- Born: September 21, 1926 (age 99)
- Education: Cooper Union (undergraduate), Harvard University (graduate)
- Scientific career
- Fields: Electrical engineering
- Workplaces: Columbia University
- Doctoral advisor: Philippe Le Corbeiller

= Mischa Schwartz =

American academic and electrical engineer

Mischa Schwartz (born September 21, 1926) is the Charles Batchelor Professor Emeritus of Electrical Engineering at Columbia University, which he joined in 1974 as professor of electrical engineering and computer science. He received the B.E.E. degree from the Cooper Union, New York, NY, in 1947, the M.E.E. degree from the Polytechnic Institute in 1949, and the Ph.D. degree in applied physics from Harvard University under the supervision of Philippe Le Corbeiller in 1951. He was the founding director (in 1985) of the NSF-sponsored Center for Telecommunications Research (CTR). He is a Life Fellow of the IEEE, and a Fellow of the AAAS. In 1992, he was elected a member of the US National Academy of Engineering for leadership in engineering education in the field of communications. He is also a past president of the IEEE Communications Society, and a former director of the IEEE.

From 1952 to 1974 he was professor of electrical engineering at the Polytechnic Institute of Brooklyn, serving as head of the Department of Electrical Engineering from 1961 to 1965.

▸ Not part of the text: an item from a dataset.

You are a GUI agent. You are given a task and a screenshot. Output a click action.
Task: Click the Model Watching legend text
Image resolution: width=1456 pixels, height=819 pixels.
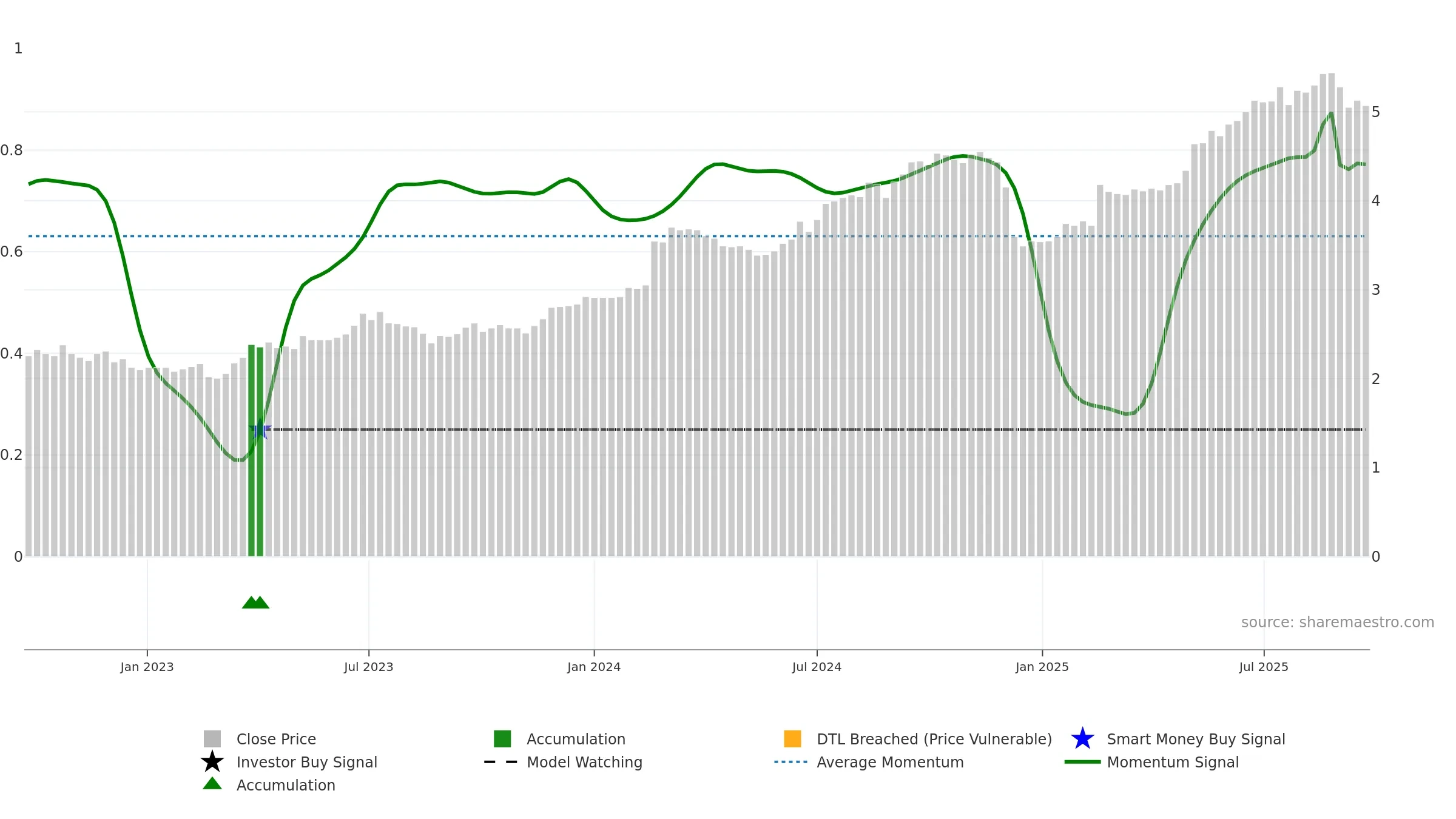pos(584,762)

His publications include 10 books and over 180 papers in communication theory and systems, signal processing, wireless systems, computer communication networks, and the history of communications. The awards he has received include the IEEE Education Medal and the Columbia Great Teacher Award, both awarded in 1983, the Cooper Union Gano Dunn Medal for contributions to technology, IEEE Edwin Armstrong Award for contributions to communication technology, NYC Mayor's Award for excellence in technology, Eta Kappa Nu Eminent Member award, and the 2003 Okawa Prize of Japan contributions to telecommunications and engineering education. He also received the IEEE EAB Vice-president's award in 2009 for outstanding contributions to education, theory, and practice in the field of electrical engineering.